Orizzonti synthesised the vision of Zanellato/Bortotto Studio in collaboration with Nathalie Borgeaud. It celebrated quality craftmanship, the history and peculiarities of places, memory and tradition by using surfaces, colours and materials as a vehicle for writing a new narrative.

Brera Design District presented a preview of Orizzonti (Horizons), the new layout of the Brera Design Apartment designed by Zanellato/Bortotto Studio. Photography: Irene Gaggia

Molteni&C

Designed as an urban pavilion in the heart of Milan’s vibrant via Manzoni, Palazzo Molteni showcased the identity and values of Molteni&C. It is both a Molteni&C Flagship Store and a breeding ground for cultural exchange and collaboration.

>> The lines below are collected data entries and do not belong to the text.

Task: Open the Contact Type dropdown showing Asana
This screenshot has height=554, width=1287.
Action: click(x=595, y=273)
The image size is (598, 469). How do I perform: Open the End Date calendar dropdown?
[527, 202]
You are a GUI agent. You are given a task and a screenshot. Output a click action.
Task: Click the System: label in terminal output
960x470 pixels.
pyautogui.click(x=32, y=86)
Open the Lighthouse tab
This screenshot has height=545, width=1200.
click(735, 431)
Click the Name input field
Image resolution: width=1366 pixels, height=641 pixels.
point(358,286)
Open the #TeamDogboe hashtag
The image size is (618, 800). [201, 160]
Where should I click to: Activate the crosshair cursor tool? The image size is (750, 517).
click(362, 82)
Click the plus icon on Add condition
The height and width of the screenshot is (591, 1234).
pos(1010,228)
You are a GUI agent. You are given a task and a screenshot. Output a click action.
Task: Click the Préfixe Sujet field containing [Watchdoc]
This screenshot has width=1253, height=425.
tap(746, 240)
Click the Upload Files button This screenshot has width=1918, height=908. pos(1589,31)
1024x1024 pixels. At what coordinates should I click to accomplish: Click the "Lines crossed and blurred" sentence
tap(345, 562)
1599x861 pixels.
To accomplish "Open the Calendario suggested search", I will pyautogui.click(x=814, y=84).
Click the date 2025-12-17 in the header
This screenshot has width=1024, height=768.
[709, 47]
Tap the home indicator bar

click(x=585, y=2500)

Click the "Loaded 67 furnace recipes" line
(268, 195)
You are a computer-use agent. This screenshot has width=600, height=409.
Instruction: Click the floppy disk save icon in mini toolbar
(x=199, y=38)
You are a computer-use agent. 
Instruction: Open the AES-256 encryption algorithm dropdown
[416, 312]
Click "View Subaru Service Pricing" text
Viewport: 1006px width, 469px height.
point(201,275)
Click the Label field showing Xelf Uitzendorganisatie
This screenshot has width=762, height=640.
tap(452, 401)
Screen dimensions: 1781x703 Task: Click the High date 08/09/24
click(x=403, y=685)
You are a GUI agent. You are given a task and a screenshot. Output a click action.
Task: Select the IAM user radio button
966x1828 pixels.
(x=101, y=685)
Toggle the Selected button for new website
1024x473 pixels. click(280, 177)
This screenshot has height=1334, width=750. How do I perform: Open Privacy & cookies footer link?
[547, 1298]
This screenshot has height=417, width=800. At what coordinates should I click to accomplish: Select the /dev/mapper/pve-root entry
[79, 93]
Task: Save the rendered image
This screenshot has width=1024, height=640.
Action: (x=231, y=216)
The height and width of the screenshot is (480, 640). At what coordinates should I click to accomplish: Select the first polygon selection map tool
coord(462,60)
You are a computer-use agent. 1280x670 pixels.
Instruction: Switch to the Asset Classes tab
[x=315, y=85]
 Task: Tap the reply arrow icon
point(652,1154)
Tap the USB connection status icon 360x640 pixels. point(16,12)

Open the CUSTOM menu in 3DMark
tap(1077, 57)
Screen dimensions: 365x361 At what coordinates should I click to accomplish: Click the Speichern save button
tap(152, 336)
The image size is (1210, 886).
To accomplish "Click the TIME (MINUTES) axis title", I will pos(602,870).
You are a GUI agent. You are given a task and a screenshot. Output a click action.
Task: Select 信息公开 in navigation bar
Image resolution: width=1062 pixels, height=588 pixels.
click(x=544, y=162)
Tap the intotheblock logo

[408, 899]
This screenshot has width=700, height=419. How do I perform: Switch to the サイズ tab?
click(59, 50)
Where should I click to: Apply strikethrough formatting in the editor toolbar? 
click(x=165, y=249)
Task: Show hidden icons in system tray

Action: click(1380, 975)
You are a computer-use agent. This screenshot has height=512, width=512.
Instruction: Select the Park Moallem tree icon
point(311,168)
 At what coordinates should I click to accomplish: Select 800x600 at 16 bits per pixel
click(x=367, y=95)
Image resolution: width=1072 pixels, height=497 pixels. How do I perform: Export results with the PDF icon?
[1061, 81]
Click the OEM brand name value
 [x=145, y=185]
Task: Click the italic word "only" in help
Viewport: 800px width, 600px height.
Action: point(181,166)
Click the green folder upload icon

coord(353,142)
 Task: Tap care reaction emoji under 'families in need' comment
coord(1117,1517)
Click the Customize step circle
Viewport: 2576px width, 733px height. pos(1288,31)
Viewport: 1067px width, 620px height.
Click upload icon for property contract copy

The palazzo was originally constructed in the late 19th century as a residence for a prominent Milanese family. In 1922, the building underwent a transformation led by Italian designers Giuseppe Mentasti and Stefano Lissoni to incorporate Italian ‘Liberty’ (Art Nouveau) flourishes that complement the neoclassical architecture, adding a layer of charm and unique history.

Palazzo Molteni showcased the identity and values of Molteni&C at Milan Design Week. Photography: Alvin Wu

Mediterranea – Andamento Lento at Casaornella

Casaornella offered a retreat from the urban frenzy as a space for exchange and experimentation. 

Designer and art director Maria Vittoria Paggini curated and directed Casaornella to be a fluid, sensory interpretation of contemporary living. 

Inside, the Mediterranea – Andamento Lento exhibition drifted between light, material and colour to create a narrative journey through the Mediterranean lifestyle, inviting guests to embrace its rhythm, warmth and suspended sense of time. 

The Mediterranea – Andamento Lento exhibition created a narrative journey through the Mediterranean lifestyle. Photos: Isabella Magnani

All photography supplied unless otherwise specified. Lead image of Muuto Milan Apartment supplied by Muuto.